Quant à la France, elle se retrouve devant un miroir. Le débat sur les catapultes EMALS nationales a le mérite de poser la question de l’autonomie. Mais le vrai levier d’indépendance, à moyen terme, pourrait bien se loger dans la filière de formation: bâtir ou coproduire des simulateurs de pointe, investir dans les aides à l’appontage et la data pédagogique, consolider les phases critiques du cursus sur sol national, et négocier des accès garantis aux briques américaines restantes. Une stratégie patiente, granulaire, mais diablement efficace.

À retenir

  • Boeing et Lockheed Martin se sont retirés de l’appel d’offres UJTS, laissant Textron/Leonardo (M-346N) et Sierra Nevada (Freedom Trainer) en lice.
  • La doctrine change: l’entraînement initial naval sans crosse ni appontage réel, misant sur la simulation et les aides de précision.
  • Calendrier: attribution visée en mars 2027, premières livraisons en 2032 (LRIP de 7 avions), objectif de 216 appareils.
  • Enjeux français: dépendance de la filière EOPAN aux États-Unis, besoin d’investir dans la simulation et la préparation à l’appontage, réflexion globale sur l’autonomie (EMALS, guet aérien, formation).

Conclusion: pourquoi ce dossier mérite votre vigilance

Le retrait de Boeing, après celui de Lockheed Martin, ne signe pas la fin d’une compétition — il révèle une bascule: l’US Navy privilégie des solutions rapides, intégrables et économiquement tenables, quitte à casser quelques totems.
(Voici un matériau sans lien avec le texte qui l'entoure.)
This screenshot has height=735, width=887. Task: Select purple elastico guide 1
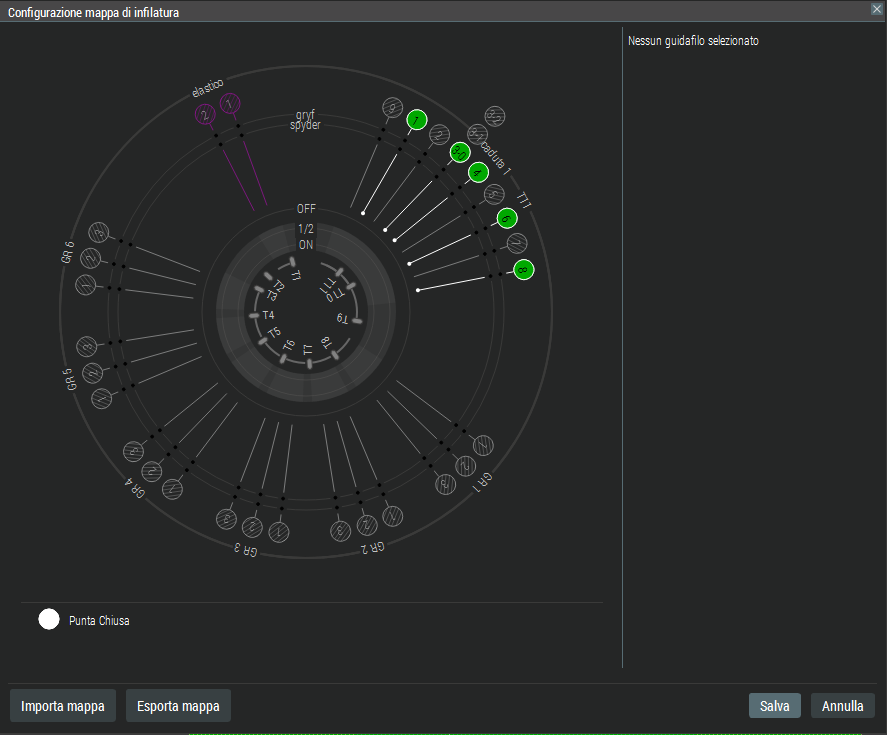point(230,104)
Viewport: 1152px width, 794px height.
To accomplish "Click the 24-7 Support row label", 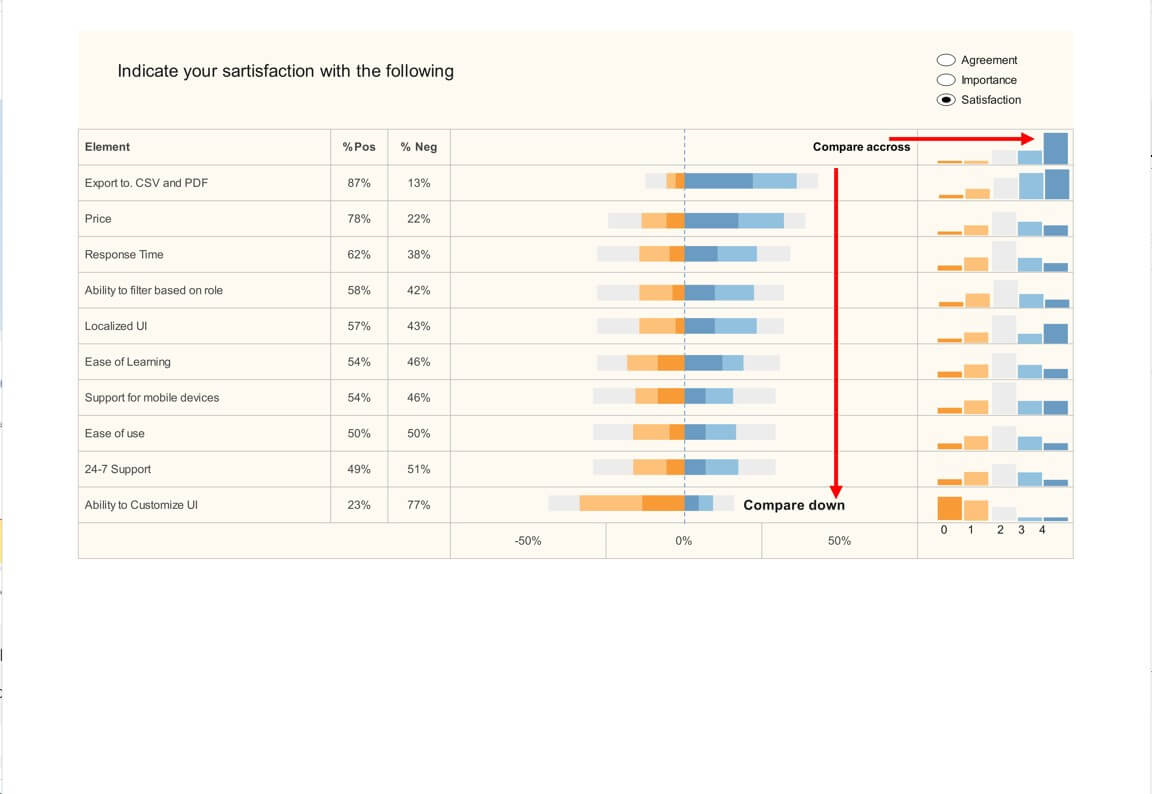I will (118, 469).
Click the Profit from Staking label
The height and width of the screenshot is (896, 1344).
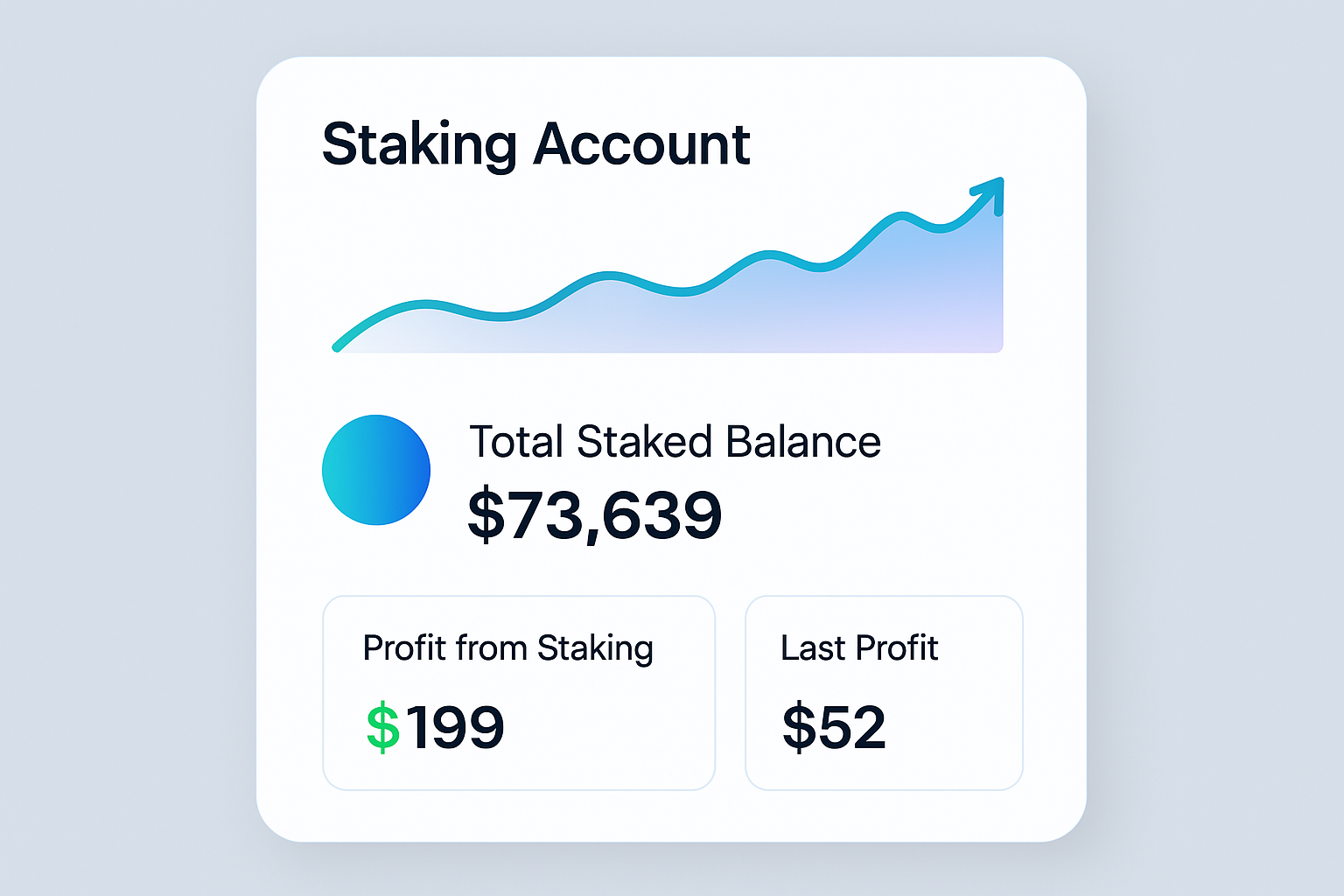pyautogui.click(x=508, y=649)
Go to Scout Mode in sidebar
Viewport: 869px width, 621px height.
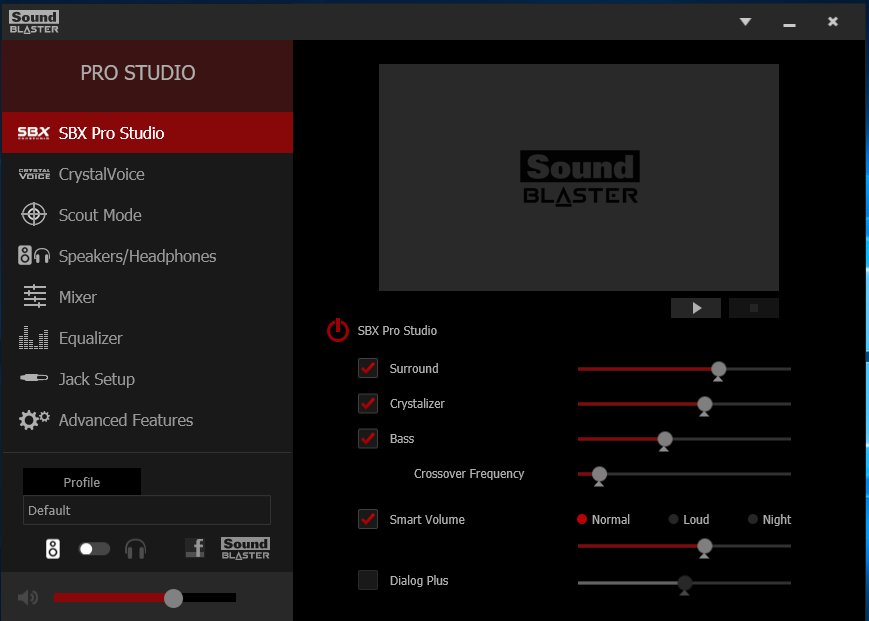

Pour la France, l’heure est venue de regarder au-delà des symboles. La capacité à former vite, bien, et chez soi au moins pour les briques critiques, pèsera autant que la provenance d’une catapulte ou d’un radar. La prochaine décennie jouera à la fois sur le pont du “La France Libre” et derrière les parois silencieuses des simulateurs. C’est là, dans ce dialogue discret entre acier et logiciel, que se jouera l’autonomie réelle.

La suite? Surveillez les micro-signaux: exigences “contenu US”, jalons moteurs, performances logistiques, maturité des simulateurs. Souvent, ce sont ces lignes techniques, presque invisibles, qui décident d’un programme — et tracent, en creux, l’avenir de nos propres choix stratégiques.